The plan is to add a third turbine to the Tyee Lake Hydroelectric Project, a remote plant tucked into the Tongass wilderness that has supplied both communities since the 1980s. The upgrade would lift the project's capacity from about 22.6 to 33.75 megawatts — roughly 12 more megawatts of clean power drawn from the same mountain lake. Federal regulators just cleared the licensing path for it, and SEAPA, the public agency that runs the system, says it's the top priority in its five-year plan: the turbine's design is finished, construction bids are expected this summer, and the goal is to have it spinning by 2027.

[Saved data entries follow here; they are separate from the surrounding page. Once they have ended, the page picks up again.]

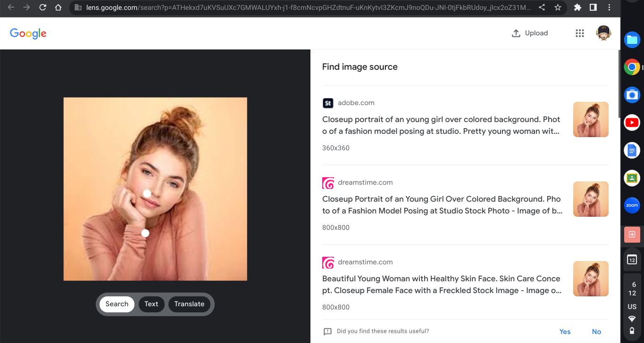Click the Google apps grid icon

point(580,33)
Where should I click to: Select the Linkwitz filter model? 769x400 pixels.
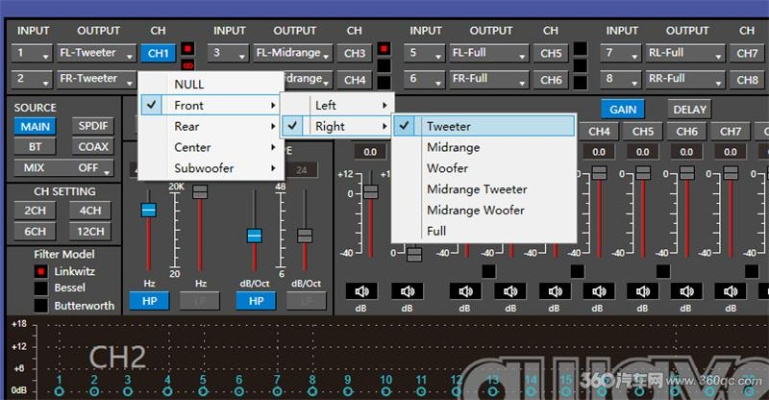(x=41, y=272)
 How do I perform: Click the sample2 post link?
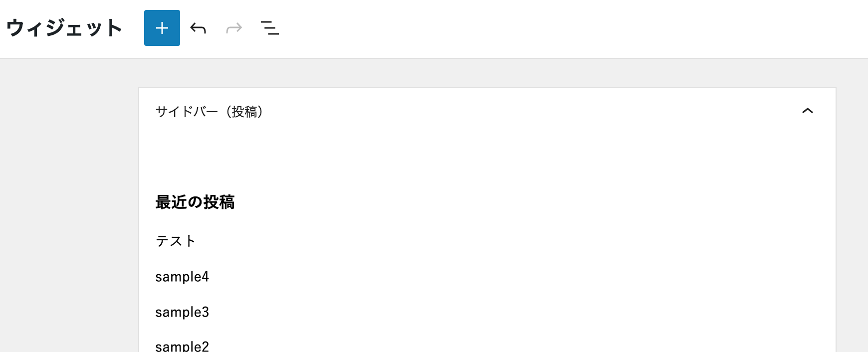[x=182, y=346]
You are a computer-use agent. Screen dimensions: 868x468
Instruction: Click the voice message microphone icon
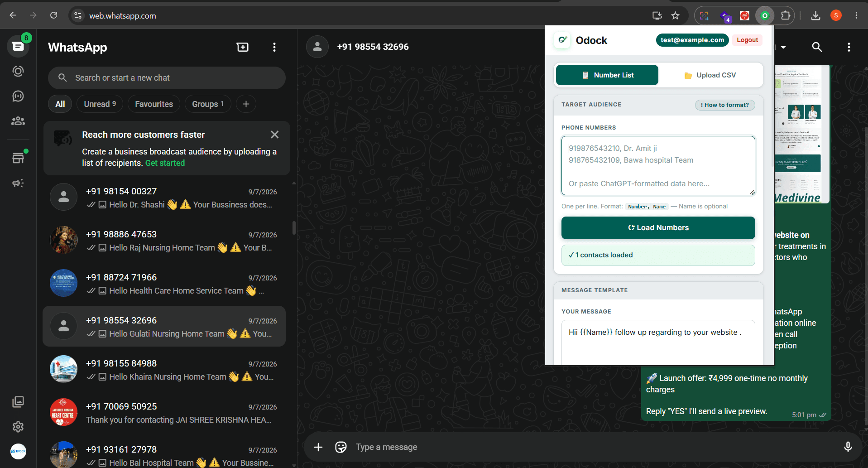point(848,447)
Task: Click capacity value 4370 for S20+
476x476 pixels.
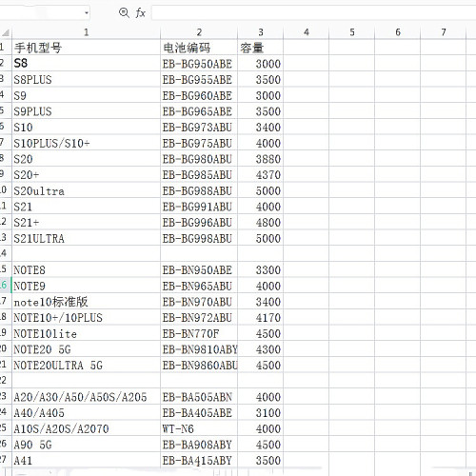Action: (x=260, y=174)
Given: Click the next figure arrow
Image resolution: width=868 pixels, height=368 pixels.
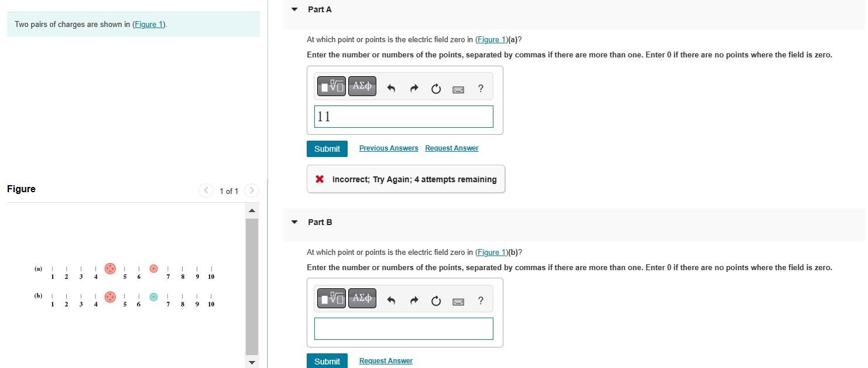Looking at the screenshot, I should (x=252, y=190).
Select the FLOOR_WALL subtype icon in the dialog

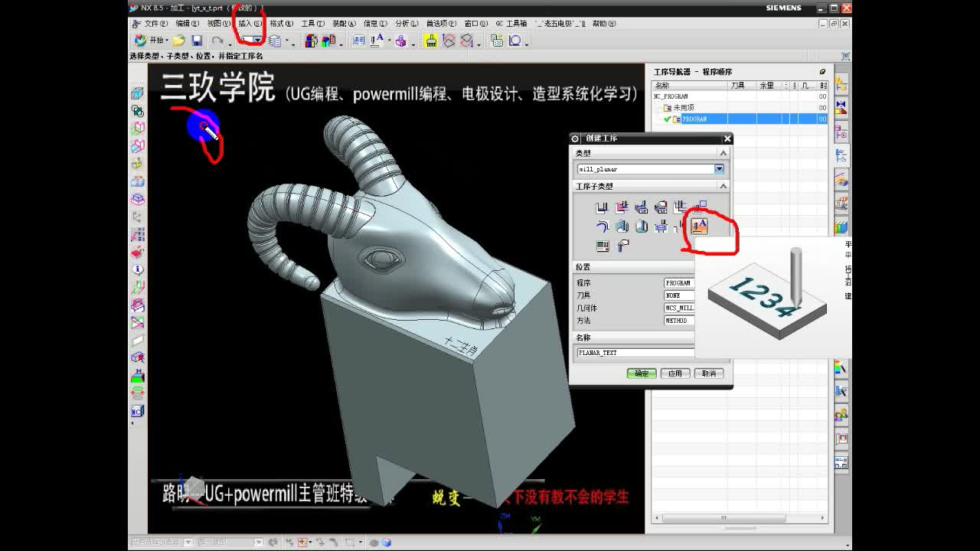pos(602,207)
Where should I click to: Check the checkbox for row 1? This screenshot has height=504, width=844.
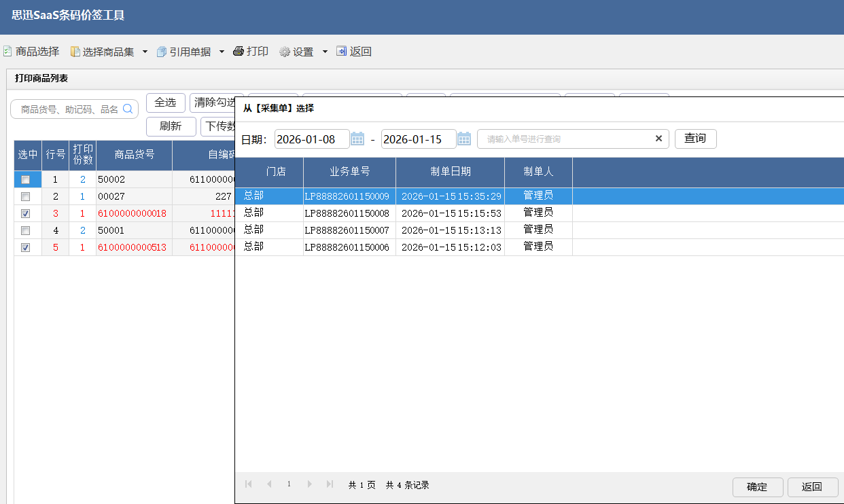pyautogui.click(x=26, y=180)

Tyee Lake is a natural reservoir, filled each year by snowmelt and rain. In good water years it carries Wrangell and Petersburg almost entirely. But in dry stretches, especially late spring before the snow melts, the lake can drop too low to keep the generators running — and when that happens, the towns fall back on diesel, trucked and barged in at high cost, with the fumes and spill risk that come with burning fossil fuel.
A third turbine lets the system capture and convert more water that might otherwise be spilled, meaning more hydropower banked and fewer days running on diesel.
Hydropower is already the state's largest source of renewable energy, supplying about a quarter of Alaska's electricity in a normal year, and Southeast.